The personal computer and the internet are really great but calling them humanity's 1st and 2nd greatest invention of all time is shortsighted. It's more like: "two greatest inventions that have happened recently enough for me to have personally experienced their impact on society so I think they're better than all those other revolutionary inventions I'm taking for granted".
I recently ran across a set of family stories my grandmother compiled about her childhood as well as those of my grandfather and his siblings... and I concluded that the tropes about us living in an age of unparalleled, ever faster technological advancement simply aren't true, at least not any longer. My Grandfather experienced more, and more significant, technological advances in his life than I have in mine: He was born in 1908. A third of the population (including his family) were farmers, the typical home had no electricity, no phone, no indoor plumbing, no refrigeration (His father, my great grandfather owned a dairy farm, their refrigeration was a spring house, and during transportation a cloth in the wagon over the dairy products to keep them out of the sun). Most if not all appliances and tools used in his home and farm were powered by human or animal muscle. Transportation was by horse or over long distances by locomotive... There were almost no cars, model "T" production began that same year.
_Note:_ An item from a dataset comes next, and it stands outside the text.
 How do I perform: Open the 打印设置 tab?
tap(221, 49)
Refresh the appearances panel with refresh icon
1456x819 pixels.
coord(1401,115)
His lifestyle growing up was very, very different from what we are familiar with today. The year he was born the Wright brothers were conducting demonstration flights in Paris to convince the governments of Europe that heavier than air flight was in fact a reality and might even have practical application. In contrast by the time he was 50 (1958) his life was not significantly different from my own, he lived in a raised ranch in the suburbs (a type of place that didn't exist in his childhood). He commuted to work at an office using a car kept in the garage. His home had electricity, indoor plumbing, phone service, radio and TV and every appliance except a computer that we would expect in a home today. He wasn't part of the "jet set" so the price would be out of his means, but in theory he could have flown via commercial jet when he went on vacation. The 50 years since then (1958-1998) hasn't seen nearly as many revolutionary technological advances, mostly just a lot of evolutionary advances to the technologies my grandfather already enjoyed by '58 . The personal computer and the internet are the big revolutionary advances since then but even those two biggies don't don't yet hold a candle to the impact the automobile had on individuals or society at large.